By Dylan Spilko
The only female principal lecturer in the cell biology and molecular genetics department at the University of Maryland is expected to retire at the end of the spring 2020 semester.
Patricia “Patty” Shields has been a lecturer at the university since 2001. She has taught principles of molecular & cellular biology for over 20 years to undergraduates students.
Shields teaches with a hands-on style and implements in-class activities in her lectures to help students reinforce material about cell functions, processes and structures. Shields said that everything that she does in the classroom is to help students succeed in the future because that’s what is most important to her.
“I love students, I always learn from them and every semester is never the same thing, and that’s one of the things that I love about teaching,” Shields said. “I want to know that at the end of the day, when I’ve given all that I can that it did make a difference to these students.”
Shields utilizes a group of undergraduate learning assistants (ULAs) to help teach her courses since 2009. The ULAs assist students with hands-on activities, such as making clay models of cells and parts of the cell. For senior cell biology and molecular genetics major ULA Amelia Congedo, connecting with Shields as a ULA on a more personal level has only increased her passion for learning.
“Knowing Professor Shields and working under her as a ULA has been one of the best parts of my entire college experience,” Congedo said. “Dr. Shields’ incredible, straightforward, honest and joyful personality has inspired me to remain steadfast in my passion for biology, and to never give up.”
In 2017, Shields received the Carski Foundation Distinguished Undergraduate Teaching Award, an award that is given to a professor that shows “outstanding teaching of microbiology to undergraduate students.” The award, which is based off of nominations from other teachers in the microbiology field, gives Shields a profound sense of pride in her work to this day.

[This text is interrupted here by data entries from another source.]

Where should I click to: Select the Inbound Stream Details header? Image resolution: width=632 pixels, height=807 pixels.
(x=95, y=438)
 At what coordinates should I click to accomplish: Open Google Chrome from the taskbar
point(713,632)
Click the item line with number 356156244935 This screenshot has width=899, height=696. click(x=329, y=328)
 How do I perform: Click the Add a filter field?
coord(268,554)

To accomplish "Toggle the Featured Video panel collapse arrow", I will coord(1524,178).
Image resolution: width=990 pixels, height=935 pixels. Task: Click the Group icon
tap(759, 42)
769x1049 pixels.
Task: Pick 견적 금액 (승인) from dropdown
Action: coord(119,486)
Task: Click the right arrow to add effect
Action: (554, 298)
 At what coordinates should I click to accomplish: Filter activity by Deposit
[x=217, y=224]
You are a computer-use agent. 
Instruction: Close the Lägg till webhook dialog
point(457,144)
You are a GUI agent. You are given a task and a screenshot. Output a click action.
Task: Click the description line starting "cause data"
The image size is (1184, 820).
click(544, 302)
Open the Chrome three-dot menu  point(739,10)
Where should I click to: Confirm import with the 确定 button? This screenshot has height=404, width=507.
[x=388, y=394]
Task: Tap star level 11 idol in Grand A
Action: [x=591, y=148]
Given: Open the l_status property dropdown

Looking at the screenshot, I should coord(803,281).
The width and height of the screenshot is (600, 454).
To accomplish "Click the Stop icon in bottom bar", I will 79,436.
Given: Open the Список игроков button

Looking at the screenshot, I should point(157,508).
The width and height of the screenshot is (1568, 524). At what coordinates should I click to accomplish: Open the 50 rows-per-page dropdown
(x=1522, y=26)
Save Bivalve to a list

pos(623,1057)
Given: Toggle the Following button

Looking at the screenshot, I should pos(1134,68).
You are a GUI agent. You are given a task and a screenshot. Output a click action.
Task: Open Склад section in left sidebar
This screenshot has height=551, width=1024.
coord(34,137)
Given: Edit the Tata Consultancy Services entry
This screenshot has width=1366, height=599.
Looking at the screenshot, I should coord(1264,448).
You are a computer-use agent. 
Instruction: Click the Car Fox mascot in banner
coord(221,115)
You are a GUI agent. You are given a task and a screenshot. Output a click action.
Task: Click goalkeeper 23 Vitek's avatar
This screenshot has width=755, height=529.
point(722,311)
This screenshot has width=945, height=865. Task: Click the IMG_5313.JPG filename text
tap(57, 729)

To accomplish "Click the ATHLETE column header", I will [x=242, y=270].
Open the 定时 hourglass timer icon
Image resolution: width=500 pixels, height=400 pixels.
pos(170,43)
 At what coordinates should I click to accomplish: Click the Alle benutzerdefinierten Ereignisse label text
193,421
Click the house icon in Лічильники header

“When you get nominated and win awards like this it means people are really paying attention and they are looking at the work that you do and they honor that,” Shields said. “It is really, really gratifying.”
At the end of the upcoming spring semester, both Shields’ teaching career and the long-standing ULA program she brought with her will come to a close. Her colleagues at the university, especially department chair Dr. Jonathan Dinman, will always recall the impact Shields made on her students and the university.
“She truly cares about all of her students, is available 24/7 and has genuinely put her heart and soul into ensuring that our first year students build a solid foundation upon which they can build their understanding of one of the most dynamic and important areas of the life sciences,” Dinman said. “Patty has been a tremendous friend and colleague, and her shoes will be hard to fill.”

The title of this article is misleading and unnecessarily throws shade at CBMG. Dr. Shields was 1) not a Professor (she was a Principle Lecturer), and 2) she was the FIRST and ONLY Principle Lecturer in the history of the Department of Cell Biology and Molecular Genetics. And yes, she has been a great colleague and we will truly miss her.